TASK DESCRIPTION: Drop the pictures and repeat the remaining data exactly.

[DATASET RECORDS — start]

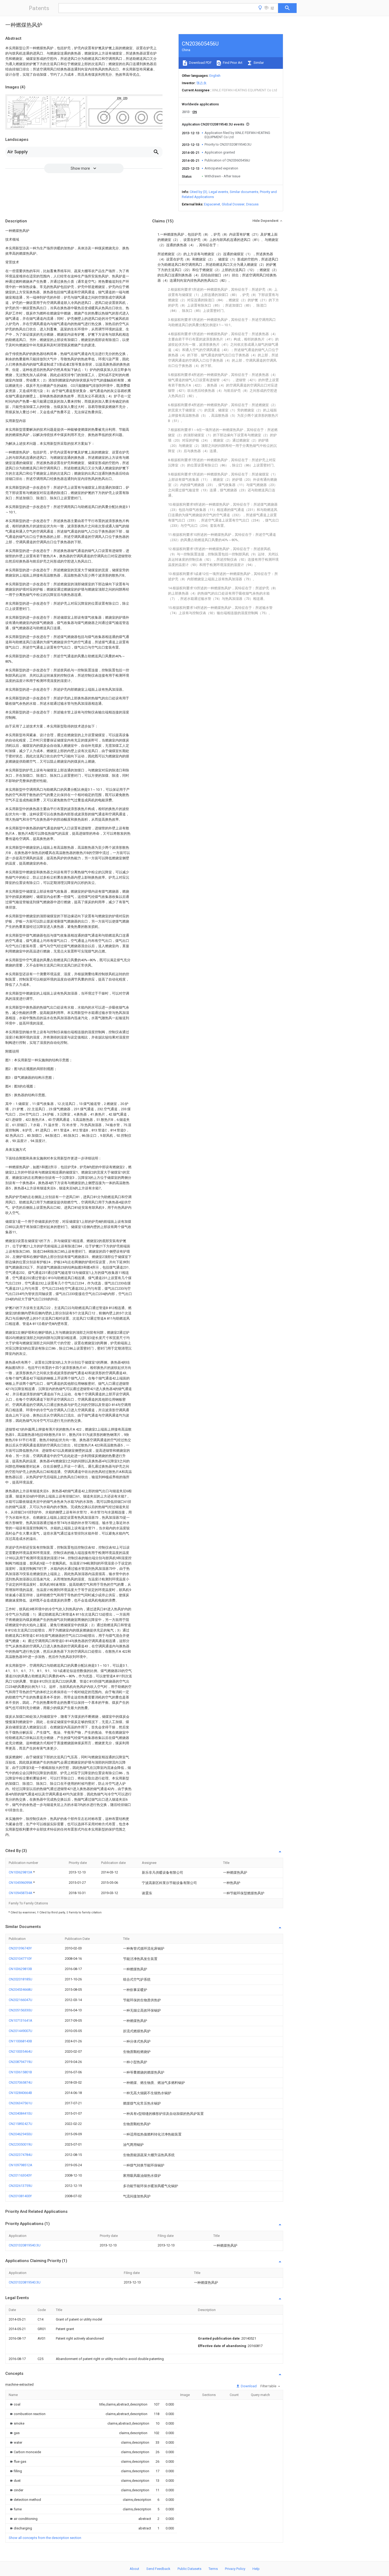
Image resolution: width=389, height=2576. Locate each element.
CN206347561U (20, 2103)
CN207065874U (20, 2082)
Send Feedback (158, 2569)
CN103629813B (20, 1969)
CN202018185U (20, 1979)
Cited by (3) (198, 192)
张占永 (201, 83)
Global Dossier (233, 204)
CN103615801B (20, 2072)
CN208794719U (20, 2062)
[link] (14, 2404)
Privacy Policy (235, 2569)
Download (248, 2386)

[DATASET RECORDS — finish]

RESPONSE FOR THIS EXERCISE:
Image resolution: width=389, height=2576. Locate each element.
CN206347561U (20, 2103)
CN207065874U (20, 2082)
Send Feedback (158, 2569)
CN103629813B (20, 1969)
CN202018185U (20, 1979)
Cited by (3) (198, 192)
张占永 (201, 83)
Global Dossier (233, 204)
CN103615801B (20, 2072)
CN208794719U (20, 2062)
[link] (14, 2404)
Privacy Policy (235, 2569)
Download (248, 2386)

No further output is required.